Listed entries:
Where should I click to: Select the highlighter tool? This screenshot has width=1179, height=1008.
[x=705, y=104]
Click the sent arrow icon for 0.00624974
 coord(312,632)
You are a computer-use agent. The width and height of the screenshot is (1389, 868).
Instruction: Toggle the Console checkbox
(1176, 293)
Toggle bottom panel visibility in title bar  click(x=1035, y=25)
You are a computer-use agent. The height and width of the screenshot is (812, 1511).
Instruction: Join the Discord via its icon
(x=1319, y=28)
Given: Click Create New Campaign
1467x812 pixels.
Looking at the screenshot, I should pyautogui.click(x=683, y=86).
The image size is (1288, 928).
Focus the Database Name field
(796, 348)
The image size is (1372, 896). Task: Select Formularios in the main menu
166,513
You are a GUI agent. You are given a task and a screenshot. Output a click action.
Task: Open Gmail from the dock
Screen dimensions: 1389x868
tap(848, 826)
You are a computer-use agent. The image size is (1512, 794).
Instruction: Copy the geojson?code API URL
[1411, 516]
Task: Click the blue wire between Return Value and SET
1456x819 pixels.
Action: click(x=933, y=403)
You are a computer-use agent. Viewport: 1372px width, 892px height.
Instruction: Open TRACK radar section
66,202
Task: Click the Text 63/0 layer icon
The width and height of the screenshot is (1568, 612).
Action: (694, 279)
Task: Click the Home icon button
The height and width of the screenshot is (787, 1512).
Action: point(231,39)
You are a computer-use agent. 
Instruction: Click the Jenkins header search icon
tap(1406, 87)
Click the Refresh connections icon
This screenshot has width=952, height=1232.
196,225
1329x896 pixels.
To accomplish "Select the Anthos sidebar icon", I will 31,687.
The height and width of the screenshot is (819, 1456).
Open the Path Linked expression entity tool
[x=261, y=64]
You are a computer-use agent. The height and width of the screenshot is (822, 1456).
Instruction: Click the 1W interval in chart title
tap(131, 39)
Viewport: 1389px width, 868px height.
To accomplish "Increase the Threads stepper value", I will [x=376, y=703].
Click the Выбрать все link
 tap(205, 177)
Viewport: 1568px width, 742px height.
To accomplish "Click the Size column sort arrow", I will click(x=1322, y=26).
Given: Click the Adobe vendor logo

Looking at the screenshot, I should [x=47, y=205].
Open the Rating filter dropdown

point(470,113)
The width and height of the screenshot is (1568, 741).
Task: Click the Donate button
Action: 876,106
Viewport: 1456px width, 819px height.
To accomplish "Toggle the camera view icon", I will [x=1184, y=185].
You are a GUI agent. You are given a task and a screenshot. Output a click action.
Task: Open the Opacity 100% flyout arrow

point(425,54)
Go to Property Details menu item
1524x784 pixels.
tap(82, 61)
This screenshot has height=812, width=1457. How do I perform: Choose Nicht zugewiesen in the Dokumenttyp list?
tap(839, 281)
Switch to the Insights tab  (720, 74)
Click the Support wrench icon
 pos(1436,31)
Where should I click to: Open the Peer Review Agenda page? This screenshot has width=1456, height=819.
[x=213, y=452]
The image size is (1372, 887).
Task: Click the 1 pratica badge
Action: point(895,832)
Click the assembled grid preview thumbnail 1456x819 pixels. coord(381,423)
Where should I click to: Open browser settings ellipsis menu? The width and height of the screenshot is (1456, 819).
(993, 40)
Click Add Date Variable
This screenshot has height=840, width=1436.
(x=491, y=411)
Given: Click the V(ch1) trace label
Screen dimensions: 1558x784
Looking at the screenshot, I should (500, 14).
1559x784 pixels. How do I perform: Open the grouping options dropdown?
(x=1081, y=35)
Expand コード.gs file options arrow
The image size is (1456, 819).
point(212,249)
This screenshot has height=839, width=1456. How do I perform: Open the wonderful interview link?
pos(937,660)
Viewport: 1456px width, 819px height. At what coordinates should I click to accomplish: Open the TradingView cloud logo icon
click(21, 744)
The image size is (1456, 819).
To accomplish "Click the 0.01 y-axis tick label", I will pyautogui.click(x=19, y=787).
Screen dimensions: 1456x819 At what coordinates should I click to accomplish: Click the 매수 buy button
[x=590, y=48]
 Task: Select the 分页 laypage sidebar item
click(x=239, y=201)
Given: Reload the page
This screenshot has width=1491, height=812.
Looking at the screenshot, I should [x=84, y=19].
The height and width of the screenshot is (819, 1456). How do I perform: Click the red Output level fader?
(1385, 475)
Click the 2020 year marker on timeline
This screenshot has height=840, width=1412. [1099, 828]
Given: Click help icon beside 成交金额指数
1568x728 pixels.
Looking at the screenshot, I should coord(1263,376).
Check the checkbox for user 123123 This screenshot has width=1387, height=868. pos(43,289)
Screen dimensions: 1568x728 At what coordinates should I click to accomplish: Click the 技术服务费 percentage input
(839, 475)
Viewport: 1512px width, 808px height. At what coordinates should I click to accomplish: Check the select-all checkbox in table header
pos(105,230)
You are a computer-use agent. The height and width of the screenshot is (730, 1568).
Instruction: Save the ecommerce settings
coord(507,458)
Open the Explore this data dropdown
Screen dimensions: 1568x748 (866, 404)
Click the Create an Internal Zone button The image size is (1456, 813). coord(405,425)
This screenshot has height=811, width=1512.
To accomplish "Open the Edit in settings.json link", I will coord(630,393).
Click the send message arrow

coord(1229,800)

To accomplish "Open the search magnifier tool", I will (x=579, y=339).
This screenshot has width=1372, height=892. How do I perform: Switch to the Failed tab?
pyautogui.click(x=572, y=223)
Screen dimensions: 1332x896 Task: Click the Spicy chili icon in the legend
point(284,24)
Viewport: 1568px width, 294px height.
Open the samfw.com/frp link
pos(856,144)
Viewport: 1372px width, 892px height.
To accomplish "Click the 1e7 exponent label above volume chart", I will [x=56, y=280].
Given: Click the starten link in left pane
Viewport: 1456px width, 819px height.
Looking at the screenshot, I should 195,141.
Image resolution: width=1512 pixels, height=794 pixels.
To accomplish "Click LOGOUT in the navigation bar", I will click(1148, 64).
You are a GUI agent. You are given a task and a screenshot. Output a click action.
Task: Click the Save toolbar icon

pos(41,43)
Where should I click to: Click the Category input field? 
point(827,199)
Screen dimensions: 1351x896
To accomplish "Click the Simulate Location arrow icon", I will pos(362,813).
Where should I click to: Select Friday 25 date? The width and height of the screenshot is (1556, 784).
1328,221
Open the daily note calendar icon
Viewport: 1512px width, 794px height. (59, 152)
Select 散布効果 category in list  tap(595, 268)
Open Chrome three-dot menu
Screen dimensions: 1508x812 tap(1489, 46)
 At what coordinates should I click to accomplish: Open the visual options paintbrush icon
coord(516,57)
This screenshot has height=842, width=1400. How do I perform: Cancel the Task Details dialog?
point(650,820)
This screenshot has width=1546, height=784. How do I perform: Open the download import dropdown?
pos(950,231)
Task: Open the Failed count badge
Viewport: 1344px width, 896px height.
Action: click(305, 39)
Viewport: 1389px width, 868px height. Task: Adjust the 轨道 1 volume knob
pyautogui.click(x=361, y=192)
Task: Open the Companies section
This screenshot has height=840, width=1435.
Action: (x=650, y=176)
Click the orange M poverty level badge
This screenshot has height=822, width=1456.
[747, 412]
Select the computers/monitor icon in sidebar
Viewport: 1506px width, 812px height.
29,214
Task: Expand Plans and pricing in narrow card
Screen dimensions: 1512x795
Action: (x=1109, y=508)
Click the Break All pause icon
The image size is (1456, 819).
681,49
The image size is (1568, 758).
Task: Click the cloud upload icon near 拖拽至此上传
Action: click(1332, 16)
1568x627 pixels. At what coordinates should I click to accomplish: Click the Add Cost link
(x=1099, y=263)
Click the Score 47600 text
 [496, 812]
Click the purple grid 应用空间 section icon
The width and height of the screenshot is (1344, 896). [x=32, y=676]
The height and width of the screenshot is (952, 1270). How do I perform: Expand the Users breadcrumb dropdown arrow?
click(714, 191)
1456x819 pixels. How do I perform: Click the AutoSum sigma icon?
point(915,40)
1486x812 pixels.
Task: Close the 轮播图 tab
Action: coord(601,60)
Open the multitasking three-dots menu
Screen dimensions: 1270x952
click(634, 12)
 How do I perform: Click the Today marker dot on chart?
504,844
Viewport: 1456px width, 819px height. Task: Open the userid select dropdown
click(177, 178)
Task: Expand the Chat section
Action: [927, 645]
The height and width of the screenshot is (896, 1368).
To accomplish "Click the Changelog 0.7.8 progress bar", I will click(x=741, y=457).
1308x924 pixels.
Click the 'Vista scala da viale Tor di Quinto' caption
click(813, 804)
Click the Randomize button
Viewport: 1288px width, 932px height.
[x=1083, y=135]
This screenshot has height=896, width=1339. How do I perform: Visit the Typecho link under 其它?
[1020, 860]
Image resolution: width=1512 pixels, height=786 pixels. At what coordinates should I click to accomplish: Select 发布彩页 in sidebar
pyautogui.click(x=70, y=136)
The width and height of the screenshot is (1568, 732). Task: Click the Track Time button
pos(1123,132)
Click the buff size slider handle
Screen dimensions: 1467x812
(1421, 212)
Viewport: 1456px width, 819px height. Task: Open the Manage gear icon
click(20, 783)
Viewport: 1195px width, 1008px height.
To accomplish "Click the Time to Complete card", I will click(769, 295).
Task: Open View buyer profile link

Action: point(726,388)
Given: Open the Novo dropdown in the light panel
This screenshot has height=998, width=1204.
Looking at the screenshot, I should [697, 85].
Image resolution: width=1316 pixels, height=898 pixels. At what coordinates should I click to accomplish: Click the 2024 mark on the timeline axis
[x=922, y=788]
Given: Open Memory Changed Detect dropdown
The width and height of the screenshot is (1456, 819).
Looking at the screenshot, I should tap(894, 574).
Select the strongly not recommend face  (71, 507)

Work instruction: Look above for the line containing "Instruction: Open TRACK radar section" and the line containing "Go to Property Details menu item". Transcribe both, with the lines between them, exactly.

Written answer:
Instruction: Open TRACK radar section
66,202
Task: Click the Text 63/0 layer icon
The width and height of the screenshot is (1568, 612).
Action: (694, 279)
Task: Click the Home icon button
The height and width of the screenshot is (787, 1512).
Action: point(231,39)
You are a computer-use agent. 
Instruction: Click the Jenkins header search icon
tap(1406, 87)
Click the Refresh connections icon
This screenshot has width=952, height=1232.
196,225
1329x896 pixels.
To accomplish "Select the Anthos sidebar icon", I will 31,687.
The height and width of the screenshot is (819, 1456).
Open the Path Linked expression entity tool
[x=261, y=64]
You are a computer-use agent. The height and width of the screenshot is (822, 1456).
Instruction: Click the 1W interval in chart title
tap(131, 39)
Viewport: 1389px width, 868px height.
To accomplish "Increase the Threads stepper value", I will [x=376, y=703].
Click the Выбрать все link
 tap(205, 177)
Viewport: 1568px width, 742px height.
To accomplish "Click the Size column sort arrow", I will click(x=1322, y=26).
Given: Click the Adobe vendor logo

Looking at the screenshot, I should [x=47, y=205].
Open the Rating filter dropdown

point(470,113)
The width and height of the screenshot is (1568, 741).
Task: Click the Donate button
Action: 876,106
Viewport: 1456px width, 819px height.
To accomplish "Toggle the camera view icon", I will [x=1184, y=185].
You are a GUI agent. You are given a task and a screenshot. Output a click action.
Task: Open the Opacity 100% flyout arrow

point(425,54)
Go to Property Details menu item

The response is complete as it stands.